EXERCISE INPUTS:
****
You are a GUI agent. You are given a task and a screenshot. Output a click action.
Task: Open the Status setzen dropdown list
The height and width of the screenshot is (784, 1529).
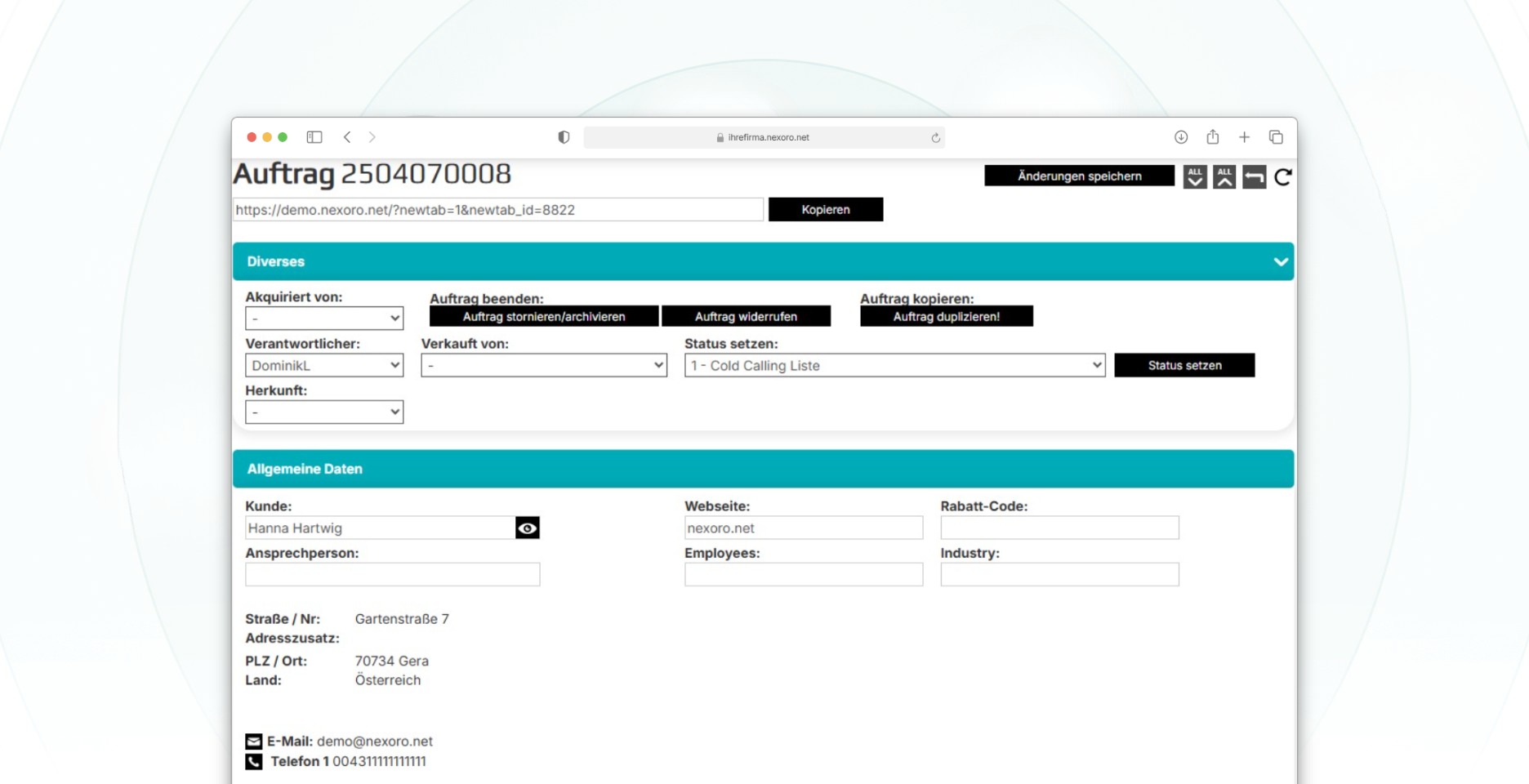point(894,366)
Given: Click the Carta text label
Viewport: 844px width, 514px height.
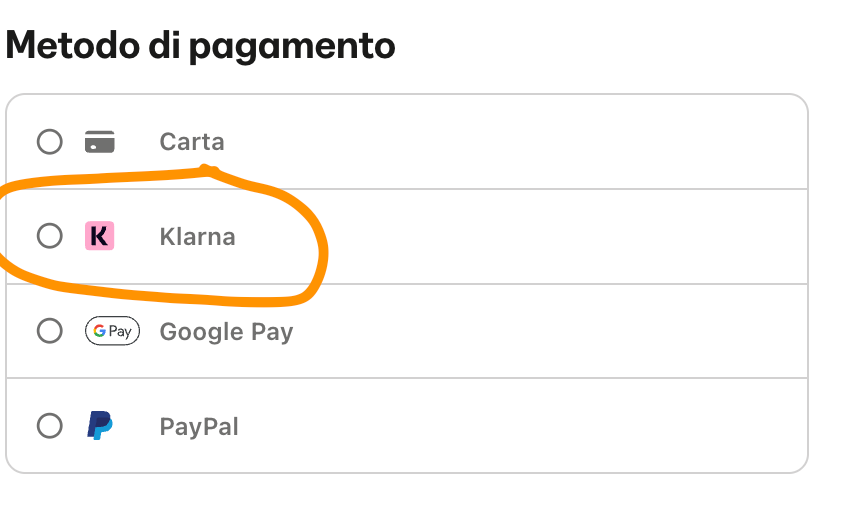Looking at the screenshot, I should click(192, 142).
****
Print all data above verbatim, except pictures.

You are a GUI agent. You are given a task and a screenshot. Output a click action.
Task: Open the Status setzen dropdown list
The height and width of the screenshot is (784, 1529).
point(894,366)
Given: Click the Carta text label
Viewport: 844px width, 514px height.
Looking at the screenshot, I should click(192, 142).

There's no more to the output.